Thursday night we had a planned maintenance at work which I was asked to be apart, so the workday went from 7AM until 1:30AM. Fortunately, I got Friday comped to recoup. Do I awoke Friday with a list of things I wanted to accomplish personally. Top of the list was getting some Advance Reader Copies (ARC) of Awakened mailed out to members of the launch team. I jumped in White Lighting (my 1970 C20 pickup) and rode over to Walgreens to pickup some padded envelopes as I had a depleted inventory. Much to my chagrin when i crawled back in the truck to head home with the envelopes, the starter refused to cooperate. It wouldn't even click.
I called State Farm Roadside Assistance and found a place in the shade beside the building to wait. before they arrived, a landscaper noticed the hood up and asked me if I needed a jump. He hooked up a jump box and said it showed the battery fully charged. White Lightning refused to budge despite the jump. I thanked him for his assistance and called State Farm Roadside Assistance back and advised a jump was no longer needed, but a tow truck.
I retreated to the shade of the side of the building and began to wait for the estimated 1 hour arrival. At first, I wanted to fuss about the list of things I wanted to accomplish and my predicament that had me stuck standing on a concrete sidewalk in the sweltering Florida heat. I quietly became a student of human nature or as my Granddad would have called it, I began people watching.
From my vantage of the corner of the building, I had a clear view of 54th Avenue and MLK Street as well as the main parking lot in front of Walgreens and their adjoining liquor store as well as the optometrist office to the back of the side parking lot. At 10:30am on a Friday, this parking lot was a hotbed of activity. A man passed by smelling of dried urine pushing a shopping cart full of empty cans and other collected items. Another man pulled up in a pickup and hurried inside only to return shortly and hurry back to his pickup for a few minutes and then back in the drug store. A few minutes later he returned carrying a small shopping bag and a large bag of diapers. A woman suddenly appeared smoking a cigarette nervously pacing back and forth.

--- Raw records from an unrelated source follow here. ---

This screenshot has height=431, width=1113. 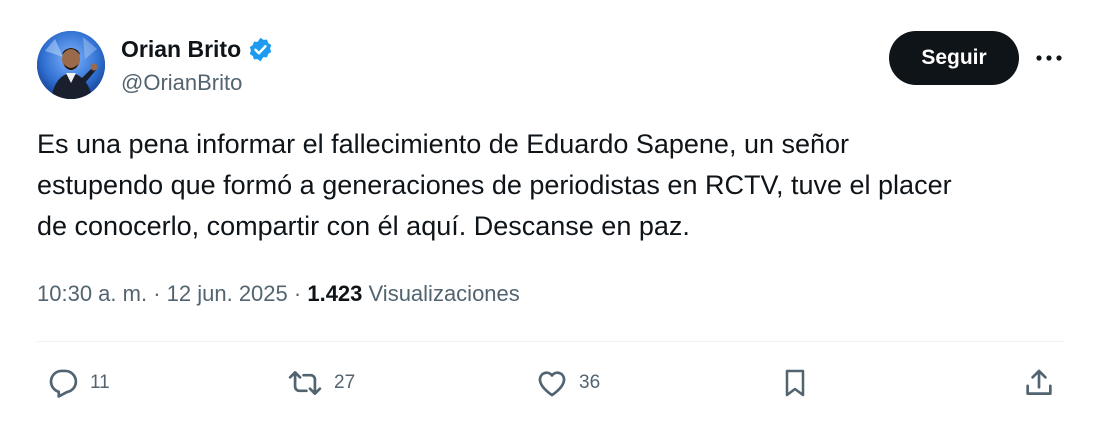 I want to click on heart-icon, so click(x=552, y=384).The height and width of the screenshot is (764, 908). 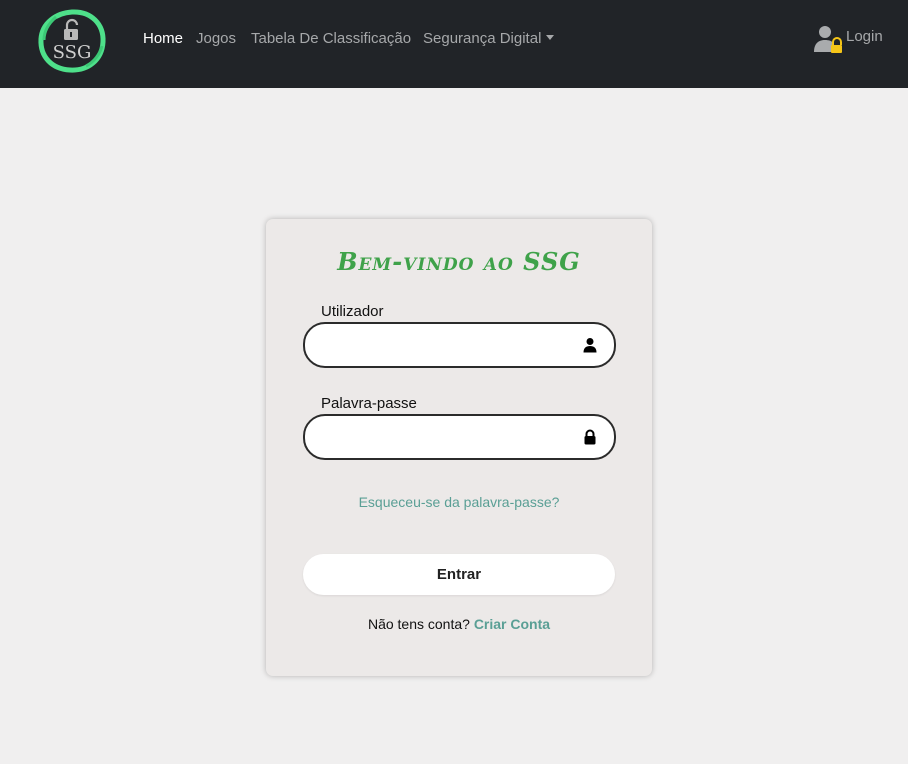 I want to click on nav-seguranca-digital-dropdown: Segurança Digital, so click(x=489, y=38).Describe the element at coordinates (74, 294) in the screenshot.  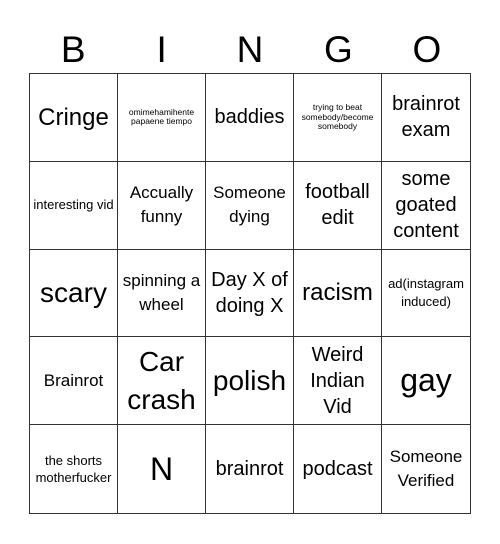
I see `bingo-cell: scary` at that location.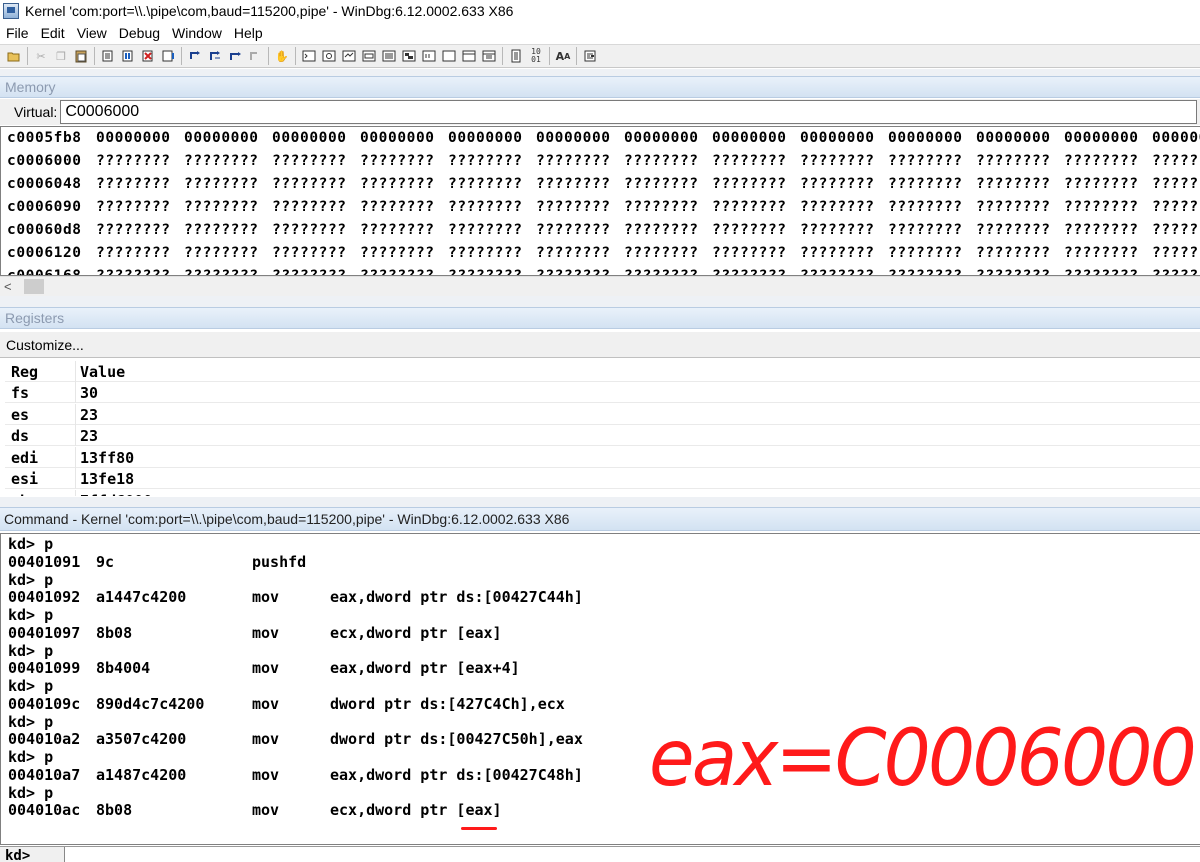 This screenshot has height=862, width=1200. What do you see at coordinates (602, 392) in the screenshot?
I see `register-row-fs: fs 30` at bounding box center [602, 392].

After six or seven trips past me she disappeared from my sight reappearing moments later on the other side of the street.
As I continued to wait for the tow truck, I began to hear rolls of thunder. I looked to the north and could see ominous black clouds, but the heat and humidity dissuaded from considering sitting in the truck. When the rain began, I huddled closer to the building to take as much advantage of the narrow overhang as possible. A woman pulled up in a small SUV and made her way slowly into the drug store. While she was inside the rain increased in intensity. After a while, she returned from the store to her SUV with a small shopping bag in hand. She opened the door and disappeared from my sight. She was not seated in the vehicle but the driver's door was standing wide open in a Florida downpour. I could not help but wonder what on earth the was doing. After ten minutes or so, she popped up and headed back into the drug store with the shopping bag. After another ten minutes or so, she reappeared and returned to the SUV. Once again she disappeared from my line of sight with the driver's door open in the steady downfall of rain. Finally, she crawled into the driver's seat, closed the door, started the vehicle, and slowly drove away.
The rain began to let up and the sun began to break through. Within moments it was a light drizzle and then it quit all together. As the heat and humidity began to increase, the tow truck appeared.
Initially, I wanted to feel sorry for myself sitting three hours stranded outside Walgreens. But it gave me a chance to pause from my list of chores and the hectic busyness of my week and take a slow look around me. These are my neighbors. This is my community. These are the people I am called to love. It was a good reminder.